When I first read his confession, I didn’t understand why an author would reveal that his fraudulence. After all, I wanted to believe these enthralling stories were real. It was only later when I realized that although O’Brien wasn’t writing literal truths, it didn’t really matter. In fact, sometimes the truest truths are better communicated through fiction.
To me, O’Brien’s principle is one reason why literature is so important. Through fiction, good literature can often get at beliefs, values, and truths (in other words, the “heart of the matter”) better than facts or logic.

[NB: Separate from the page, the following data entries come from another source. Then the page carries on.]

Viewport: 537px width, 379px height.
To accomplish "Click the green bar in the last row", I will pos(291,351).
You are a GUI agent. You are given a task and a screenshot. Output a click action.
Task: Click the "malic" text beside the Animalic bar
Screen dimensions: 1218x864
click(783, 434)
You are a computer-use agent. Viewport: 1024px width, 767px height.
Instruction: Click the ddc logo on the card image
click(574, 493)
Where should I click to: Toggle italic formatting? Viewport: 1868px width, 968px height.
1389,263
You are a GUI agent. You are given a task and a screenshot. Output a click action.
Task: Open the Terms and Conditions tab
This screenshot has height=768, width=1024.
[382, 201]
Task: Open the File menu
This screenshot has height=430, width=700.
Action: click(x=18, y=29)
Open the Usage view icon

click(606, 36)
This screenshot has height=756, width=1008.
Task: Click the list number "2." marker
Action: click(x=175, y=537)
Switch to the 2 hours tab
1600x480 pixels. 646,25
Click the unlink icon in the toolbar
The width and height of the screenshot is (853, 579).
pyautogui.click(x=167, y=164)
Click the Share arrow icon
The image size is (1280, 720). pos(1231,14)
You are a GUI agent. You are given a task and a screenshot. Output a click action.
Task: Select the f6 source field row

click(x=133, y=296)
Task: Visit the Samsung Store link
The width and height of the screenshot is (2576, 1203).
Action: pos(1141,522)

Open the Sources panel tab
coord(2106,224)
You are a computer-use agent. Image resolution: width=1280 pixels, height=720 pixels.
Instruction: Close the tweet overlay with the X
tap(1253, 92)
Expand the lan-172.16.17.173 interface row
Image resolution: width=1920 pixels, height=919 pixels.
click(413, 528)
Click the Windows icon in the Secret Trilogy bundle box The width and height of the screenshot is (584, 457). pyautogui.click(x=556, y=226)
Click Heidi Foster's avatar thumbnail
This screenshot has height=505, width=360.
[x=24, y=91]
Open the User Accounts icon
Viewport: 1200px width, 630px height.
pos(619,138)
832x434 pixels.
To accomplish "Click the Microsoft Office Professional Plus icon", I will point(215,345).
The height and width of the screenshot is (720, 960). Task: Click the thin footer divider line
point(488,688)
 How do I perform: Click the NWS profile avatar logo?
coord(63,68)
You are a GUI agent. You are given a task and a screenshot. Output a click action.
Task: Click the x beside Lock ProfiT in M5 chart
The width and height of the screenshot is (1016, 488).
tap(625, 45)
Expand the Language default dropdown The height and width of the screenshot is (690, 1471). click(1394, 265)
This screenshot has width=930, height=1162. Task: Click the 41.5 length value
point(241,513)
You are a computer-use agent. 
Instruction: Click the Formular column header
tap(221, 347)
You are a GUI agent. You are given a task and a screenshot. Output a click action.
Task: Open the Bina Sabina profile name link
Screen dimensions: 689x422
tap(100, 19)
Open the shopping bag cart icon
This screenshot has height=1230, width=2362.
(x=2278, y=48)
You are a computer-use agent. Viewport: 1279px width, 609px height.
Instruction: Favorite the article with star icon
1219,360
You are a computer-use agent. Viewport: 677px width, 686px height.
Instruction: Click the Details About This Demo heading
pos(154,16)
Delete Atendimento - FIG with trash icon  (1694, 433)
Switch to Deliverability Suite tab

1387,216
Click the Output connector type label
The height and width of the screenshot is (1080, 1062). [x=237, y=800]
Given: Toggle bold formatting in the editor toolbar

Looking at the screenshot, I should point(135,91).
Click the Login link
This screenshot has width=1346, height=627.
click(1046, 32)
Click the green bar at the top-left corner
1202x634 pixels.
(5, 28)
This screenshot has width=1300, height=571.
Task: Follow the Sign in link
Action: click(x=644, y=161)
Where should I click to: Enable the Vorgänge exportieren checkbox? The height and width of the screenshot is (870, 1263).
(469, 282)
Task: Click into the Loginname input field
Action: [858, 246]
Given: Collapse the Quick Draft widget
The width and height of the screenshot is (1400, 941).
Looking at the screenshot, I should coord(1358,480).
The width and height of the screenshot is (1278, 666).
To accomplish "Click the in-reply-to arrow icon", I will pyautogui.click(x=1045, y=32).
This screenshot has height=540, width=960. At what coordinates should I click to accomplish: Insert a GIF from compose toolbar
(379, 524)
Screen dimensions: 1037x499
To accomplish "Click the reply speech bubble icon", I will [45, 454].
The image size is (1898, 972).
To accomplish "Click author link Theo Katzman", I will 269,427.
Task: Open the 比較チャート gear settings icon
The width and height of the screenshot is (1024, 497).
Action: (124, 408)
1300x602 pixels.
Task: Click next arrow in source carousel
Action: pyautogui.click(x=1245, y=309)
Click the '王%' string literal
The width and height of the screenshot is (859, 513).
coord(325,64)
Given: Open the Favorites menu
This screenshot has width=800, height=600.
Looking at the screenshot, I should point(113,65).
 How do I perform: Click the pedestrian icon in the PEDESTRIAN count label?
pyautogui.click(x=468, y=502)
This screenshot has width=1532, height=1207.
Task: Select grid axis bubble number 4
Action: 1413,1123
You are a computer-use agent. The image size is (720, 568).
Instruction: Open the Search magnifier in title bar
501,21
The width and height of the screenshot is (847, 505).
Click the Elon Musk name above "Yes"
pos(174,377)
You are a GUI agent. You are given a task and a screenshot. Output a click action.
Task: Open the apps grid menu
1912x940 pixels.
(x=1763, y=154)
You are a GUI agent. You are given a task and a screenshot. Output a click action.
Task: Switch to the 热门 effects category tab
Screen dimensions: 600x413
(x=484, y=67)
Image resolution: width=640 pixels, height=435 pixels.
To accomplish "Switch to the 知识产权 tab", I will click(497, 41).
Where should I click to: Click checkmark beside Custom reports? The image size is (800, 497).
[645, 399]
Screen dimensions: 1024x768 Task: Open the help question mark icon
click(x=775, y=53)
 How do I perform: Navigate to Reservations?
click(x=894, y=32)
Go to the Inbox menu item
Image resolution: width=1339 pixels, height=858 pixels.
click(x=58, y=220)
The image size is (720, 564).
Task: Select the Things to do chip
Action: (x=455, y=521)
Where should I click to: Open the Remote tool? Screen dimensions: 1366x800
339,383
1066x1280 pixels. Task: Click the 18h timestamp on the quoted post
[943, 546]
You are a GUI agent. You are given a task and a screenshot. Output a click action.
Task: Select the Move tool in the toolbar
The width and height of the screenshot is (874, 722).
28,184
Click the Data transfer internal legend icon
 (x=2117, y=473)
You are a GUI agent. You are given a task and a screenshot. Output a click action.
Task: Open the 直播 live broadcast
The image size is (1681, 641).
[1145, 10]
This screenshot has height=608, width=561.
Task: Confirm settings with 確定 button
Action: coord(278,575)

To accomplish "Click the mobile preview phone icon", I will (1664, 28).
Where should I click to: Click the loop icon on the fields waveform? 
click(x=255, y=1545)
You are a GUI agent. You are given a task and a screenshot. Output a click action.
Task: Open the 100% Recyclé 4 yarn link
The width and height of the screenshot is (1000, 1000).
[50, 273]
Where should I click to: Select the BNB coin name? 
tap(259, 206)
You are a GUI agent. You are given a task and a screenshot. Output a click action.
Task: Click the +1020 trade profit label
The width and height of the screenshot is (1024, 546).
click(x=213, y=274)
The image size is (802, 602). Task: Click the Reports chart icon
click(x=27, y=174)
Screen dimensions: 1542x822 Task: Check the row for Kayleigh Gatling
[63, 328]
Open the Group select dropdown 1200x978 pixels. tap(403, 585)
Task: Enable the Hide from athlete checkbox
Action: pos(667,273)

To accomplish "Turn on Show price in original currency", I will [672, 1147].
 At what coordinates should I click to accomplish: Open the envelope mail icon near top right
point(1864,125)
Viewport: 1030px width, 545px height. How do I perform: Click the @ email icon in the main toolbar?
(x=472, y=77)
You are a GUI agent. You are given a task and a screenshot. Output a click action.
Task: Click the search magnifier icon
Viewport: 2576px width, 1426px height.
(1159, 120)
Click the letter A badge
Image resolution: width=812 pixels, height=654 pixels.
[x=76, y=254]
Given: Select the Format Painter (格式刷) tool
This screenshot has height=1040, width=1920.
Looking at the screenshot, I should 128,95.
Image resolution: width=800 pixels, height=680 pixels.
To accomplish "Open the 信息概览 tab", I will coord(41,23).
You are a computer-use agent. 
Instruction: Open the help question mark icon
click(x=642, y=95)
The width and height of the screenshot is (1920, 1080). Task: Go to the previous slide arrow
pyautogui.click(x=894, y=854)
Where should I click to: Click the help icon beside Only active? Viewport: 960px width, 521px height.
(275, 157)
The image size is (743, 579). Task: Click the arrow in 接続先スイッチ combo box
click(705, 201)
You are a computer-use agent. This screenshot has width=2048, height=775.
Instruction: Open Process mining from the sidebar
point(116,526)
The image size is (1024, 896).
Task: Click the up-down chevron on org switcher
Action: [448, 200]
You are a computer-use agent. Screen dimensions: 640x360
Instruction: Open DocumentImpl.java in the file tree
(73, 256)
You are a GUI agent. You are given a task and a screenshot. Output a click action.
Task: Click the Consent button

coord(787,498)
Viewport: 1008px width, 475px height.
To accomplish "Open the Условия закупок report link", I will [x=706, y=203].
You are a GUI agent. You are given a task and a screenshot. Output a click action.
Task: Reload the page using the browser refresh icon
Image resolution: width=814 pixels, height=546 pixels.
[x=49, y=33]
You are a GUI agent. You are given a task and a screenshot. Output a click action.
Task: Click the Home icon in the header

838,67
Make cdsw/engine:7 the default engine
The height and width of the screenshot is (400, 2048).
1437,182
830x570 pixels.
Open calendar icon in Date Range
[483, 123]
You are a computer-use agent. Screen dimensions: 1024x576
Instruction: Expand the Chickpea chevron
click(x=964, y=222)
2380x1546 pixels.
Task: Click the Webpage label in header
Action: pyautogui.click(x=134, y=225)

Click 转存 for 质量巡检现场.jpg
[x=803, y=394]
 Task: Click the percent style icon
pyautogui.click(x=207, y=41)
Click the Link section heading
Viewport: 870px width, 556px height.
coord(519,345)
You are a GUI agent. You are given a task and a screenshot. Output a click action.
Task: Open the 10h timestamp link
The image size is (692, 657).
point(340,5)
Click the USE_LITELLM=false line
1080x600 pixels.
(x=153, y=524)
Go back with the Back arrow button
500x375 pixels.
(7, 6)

In the books I read for AP Lit this year, every author used their writing as a vehicle to communicate something about the world. Conrad’s lengthy descriptions of the dense, ominous, and expansive African jungle whisked me into another world, which he used to explore the impacts of European colonialism. The artful style in Song of Solomon, reminiscent of spoken word, helped me understand the ways slavery affected the psyche of individual African Americans. Hamlet’s complex characters explore the suffering caused human appetites, developing ideas about betrayal and death.
Literature has the unique power to build emotional investments in its world and its characters, allowing us to better understand ourselves. After all, the subject of literature is humanity — our morals and virtues, our desires, our emotions, our world — and literature is the mirror we hold up for self-examination.